1. The large landscape movement will continue to expand. With no big change in course at the national level the landscape scale programs at the US Fish and Wildlife Service and the Bureau of Land Management will continue to grow and prosper. The America Great Outdoors initiative will frame the work of the Department of the Interior. The National Park Service will issue guidance on how to “Scale Up” efforts around National Park Units. On the private side, conservation organizations will come together around the new Large Landscape Practitioners Network.
Answer: Yes, we were right on! Sally Jewell the new Secretary of Department of the Interior is just as committed to the large landscape approach as former Secretary Ken Salazar: highlighting large landscape efforts US Fish and Wildlife Service and the Bureau of Land Management, encouraging the National parks to Scale Up and issuing departmental Order 3330 “On Improving Mitigation Policies” in part through landscape scale planning . On the nongovernmental side, a new web site to connect large landscape practitioners is launching in the New Year.
2. National Heritage Areas will be pulled back from the brink. One of the country’s premier large landscape programs, the National Heritage Areas, are in a precarious position. The twelve original areas are facing a loss of funding and most of the newer areas are severely underfunded. We predict the program will be rescued, but remain unsure on whether much needed program legislation will be passed.
Answer: Just barely, but nobody is a winner in this game of chicken. In 2013 the sequester followed by the government shutdown played havoc with all protected area programs. National Heritage Areas were particularly hard hit. For example, the future of the Blackstone River Valley National Heritage Corridor is very problematic. Once a shining example of public private partnership, it is struggling to keep the doors open, more on this story in the coming months.
3. The concept of cultural landscapes will be revitalized. New ideas about cultural landscapes including Indigenous Cultural Landscapes and Historic Urban Landscapes are attracting new and diverse audiences, including the conservation community, regional planners and urban developers. Look for these approaches to proliferate and shake up traditional concepts of cultural significance. Just one example of new ways to think about landscape is what’s happening at the Presquile National Wildlife Refuge.
Answer: On track to succeed, the National Park Service launched a series of initiatives to rethink the meaning of cultural landscapes in the National Register program. For more information on another innovative idea, the Indigenous Cultural Landscape Initiative, see our post on the sessions at the George Wright Conference in March of 2013.
4. The Gullah Geechee National Heritage Corridor will be in the spotlight. This is a given – after all the Commission has been honored by an invitation to march in the 57th Presidential Inaugural Parade on January 21, 2013. With a newly completed Management Action Plan, this should be an important year for the preservation of this national treasure. See our post on the Gullah Geechee National Heritage Corridor.

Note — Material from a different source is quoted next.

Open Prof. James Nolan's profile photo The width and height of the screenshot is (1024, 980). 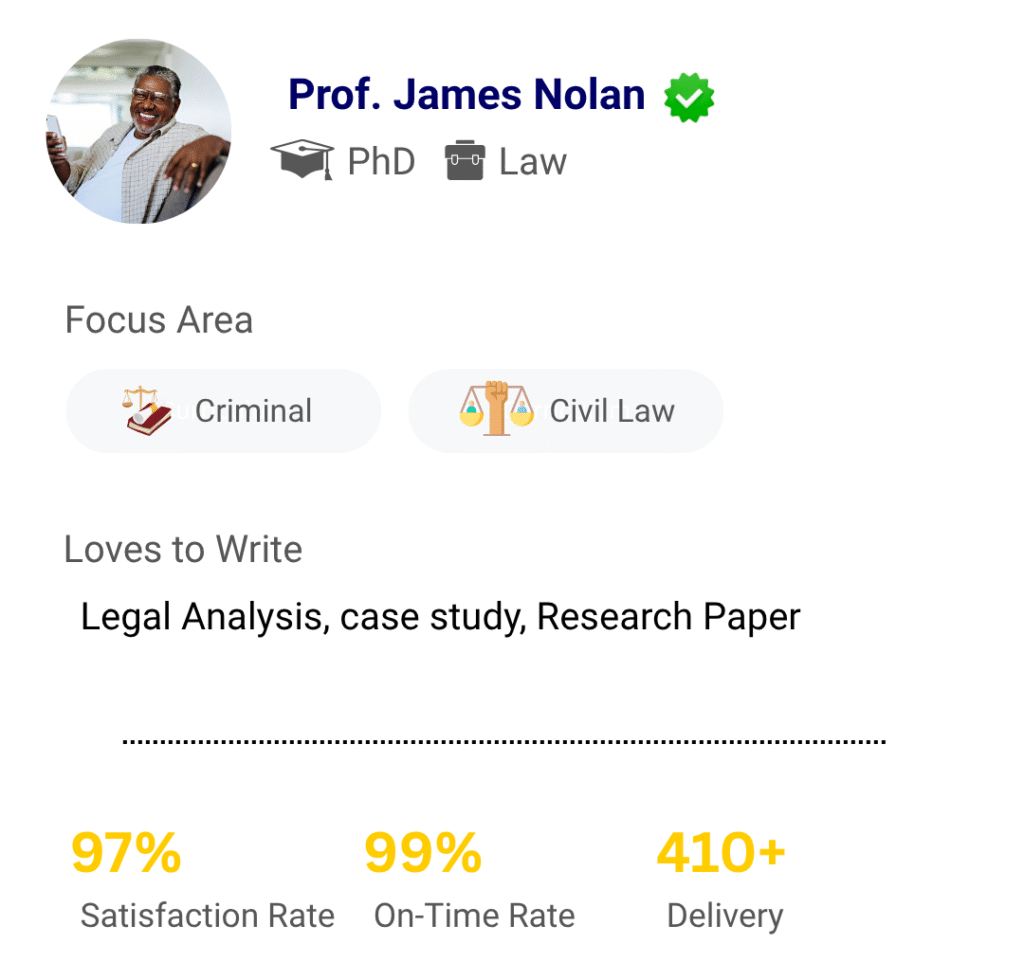[x=139, y=132]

Answer: Congratulations to the Gullah Geechee Corridor for their strong promotional efforts in 2013. These include offering banners and highways signs for the region and advancing awareness of the corridor through gubernatorial proclamations. Despite limited funding and the budget woes of their National Park partner, the corridor is moving forward. The observer covered the float in the Inaugural Parade , the new Gullah Geechee Commission and the challenges of community conservation on Sapelo Island. Despite limited funding and the budget woes of their National Park partner, the corridor is moving forward. The next step, a nationwide search is on for the corridor’s first executive director.
Also in 2013:
Not predicted, but we all should have seen it coming, was the United States’ defunding of UNESCO and the impact this has on the World Heritage program . Just when there is a popular ground swell of interest in World Heritage designation in places as disparate as San Antonio, Texas and southern Ohio, the United States has stepped back. Follow this issue thanks to the work of Preservation Action.
The Living Landscape Observer predicts that there is plenty of unfinished work for 2014. What do you think?